1928 British physicist P.A.M. Dirac perfectly explained the intrinsic spin and magnetic moments of electrons using relativistic quantum mechanics. And with the German physicist W. Heisenberg to prove the existence of the exchange of electrostatic origin, laid the foundation for the modern magnetics.
In 1936, the Soviet physicist Lang Da completed a masterpiece “A Course in Theoretical Physics,” which contained a comprehensive and beautiful chapter on modern electromagnetism and ferromagnetics.
1936-1948 French physicist L. Nell proposed the concepts and theories of antiferromagnetism and ferrimagnetism, and deepened his understanding of material magnetism in subsequent years of research.
1967 Austrian physicist K.J. Snyder discovers a magnet with high magnetic energy under the guidance of quantum magnetism
The rare earth magnet (SmCo5) opened a new chapter in the development of permanent magnetic materials.

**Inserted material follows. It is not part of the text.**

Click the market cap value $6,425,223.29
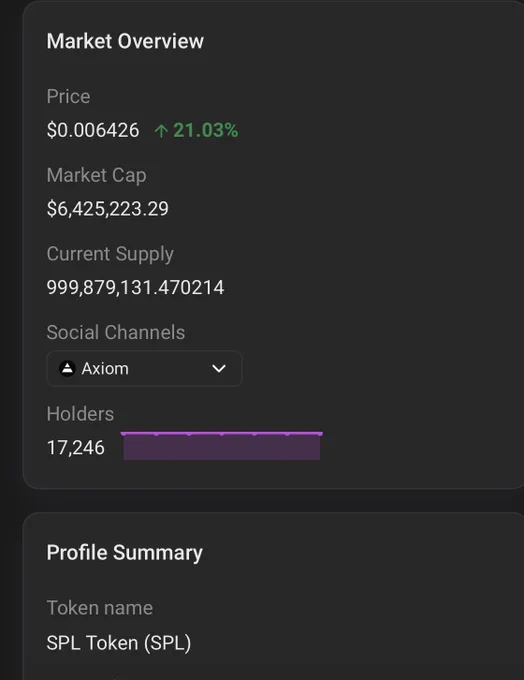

In 1967, Strnat et al. of the University of Dayton, USA, developed a samarium-cobalt magnet, marking the arrival of the era of rare earth magnets.
The second generation of rare earth permanent magnet-Sm2Co17 was introduced in 1974.
1982 Japan's Sumitomo Specialty Metal's Masato Sagawa invented the NdFeB magnet, and the third-generation rare earth permanent magnet-Nd2Fe14B was introduced.
The 1990 atomic-gap magnet-Sm-Fe-N came out.
1991 German physicist E.F. Knelle proposed the theoretical basis for the exchange of two-phase composite magnets, and pointed out the prospects for the development of nanocrystalline magnets.
With the development of society, the application of magnets has become more and more widespread. From high-tech products to the simplest packaging magnets,
At present, the most widely used is neodymium iron boron magnet and ferrite magnet.
From the development history of magnets, in the late 19th century and early 20th century, people mainly used carbon steel, tungsten steel, chromium steel, and cobalt steel as permanent magnetic materials.
In the late 1930s, the successful development of aluminum-nickel-cobalt magnets made possible the large-scale application of magnets.
In the fifties, the appearance of barium ferrite magnets not only reduced the cost of permanent magnets, but also broadened the application of permanent magnetic materials to high-frequency fields.
In the 1960s, the emergence of Samarium Cobalt permanent magnets opened up a new era for the application of magnets. To date, rare earth permanent magnets have undergone the first generation of SmCo5, the second generation of precipitation hardening Sm2Co17, and the development of third generation Nd-Fe-B permanent magnet materials. At present, ferrite magnets are still the most used permanent magnet materials, but the output value of neodymium-iron-boron magnets has greatly exceeded the ferrite permanent magnet materials. The production of neodymium-iron-boron magnets has developed into a large industry.